Wednesday, August 07, 2013

After finishing the hex guide and then playing with emscripten I decided to collect all the techniques I used for html5 visualizations. I wanted to see what there was in common among the articles I had written so that I could turn it into a library that I could use for future articles. Unfortunately there wasn’t much. That left me a bit disappointed. I also tried to solve some performance woes with my hex guide when viewed on an iPad. I got some improvement but not as much as I had hoped. That also left me disappointed.

I’m also finding myself spending more of my time helping people privately, over email, and am trying to decide how much time to spend there. I’d rather be helping thousands of people with an article than helping one person with an email, but maybe I can turn some of the emails into short articles, less polished than the ones I’ve been writing.

When I was a kid I spent most of my time on schoolwork. I seemed to learn slower than my friends did, so I was the one reading and re-reading the book while they were out playing. I learned to value 16 weeks of summer break and 3 weeks of winter break as the times when I could learn new things in unstructured time, with no expectation of doing something useful.

So I thought back on those times as a kid when I just learned something without a specific goal in mind, and decided to take a break from writing articles for the rest of the summer. I pulled out my list of things I’ve always been curious about, and decided to study sound & music. That’s a pretty big area, so I explored a little bit and ended up looking at digital audio signal processing.

I’m reading David Cottle’s tutorial to learn about procedurally generated music. I’m also reading Andy Farnell’s Designing Sound to learn about procedurally generated sound effects. I’m also reading Steven W. Smith’s The Scientist and Engineer’s Guide to Digital Signal Processing to understand the math and algorithms.

SuperCollider is an app that lets you program sound and music. Cottle’s tutorial uses it. Here’s an example of using one sine wave to set the frequency of another sine wave, and then removing the high frequency sounds using a filter:

       freq: 70, mul: 100, add: 440)
    freq: 300
  ) }.play

Pure Data is a more visual way to program sound and music. Farnell’s book uses Pure Data for its examples. Here’s a Pure Data example of the same thing as above:

Screenshot of Pure Data

It’s not as compact (especially every add and multiply having to be a box with connections) but you can click on numbers and change them easily. That makes it easier to explore the space of values; the space of structures is still inconvenient to explore. My programmer background makes me lean towards SuperCollider, which is why I’m trying to spend more time in Pure Data to learn a different way of approaching problems.

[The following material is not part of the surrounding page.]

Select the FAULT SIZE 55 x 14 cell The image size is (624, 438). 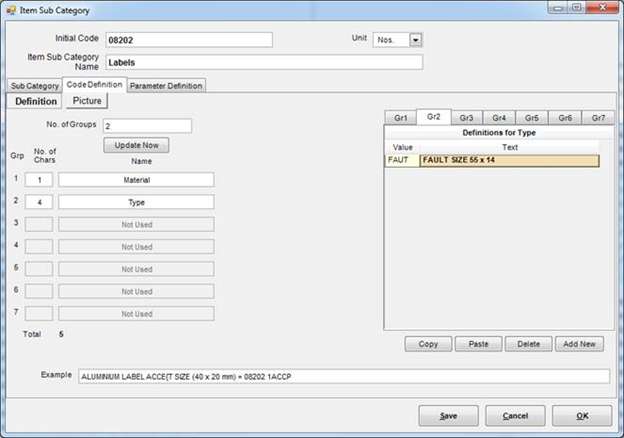tap(509, 160)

Will I do anything with this? I don’t know. It doesn’t matter. I’m just learning it because it’s interesting!



Nelson wrote at August 08, 2013 9:27 AM

Fun! An interesting related topic is software defined radio. There's some $35 USB tuners you can buy now that can tune any radio transmission from 100–2000 MHz or so. Lots of open source hacker activity, but I don't really understand it all because I lack the DSP background. Some links:

Amit wrote at August 08, 2013 10:25 AM

Thanks Nelson! It looks like black magic ;-)

I've run across lots of things so far that make me say “Woah!” or “that's impossible”, and I'm only studying beginner level material.

Anonymous wrote at August 09, 2013 8:55 PM

Nodal may interest you:
" Nodal is generative software for composing music, interactive real-time improvisation, and a musical tool for experimentation and fun."

Note that I've never used it but just seen it in passing.


Anonymous wrote at August 14, 2013 8:25 AM

if you're interested in the nitty-gritty mathematics of DSP, check out Orfanidi's resources. specifically the directories intro2sp and hpeq: a book in pdf format with included C/matlab code, and a matlab library for high order filters. both are free and invaluable to me.

Christopher Lightfoot wrote at September 02, 2013 1:55 AM

I started writing my own DSP much like Pure Data in Unity3d with a nice visual interface; Trying to get a decent sounding engine noise at any RPM/load without having to resort to pre-sampled sounds.

Amit wrote at September 08, 2013 8:47 AM

Christopher — cool! The "Designing Sound" book has some examples of making gun / rocket / explosion sounds with Pure Data so that might be worth a look. The code examples are available here (see the Code Examples link on the left).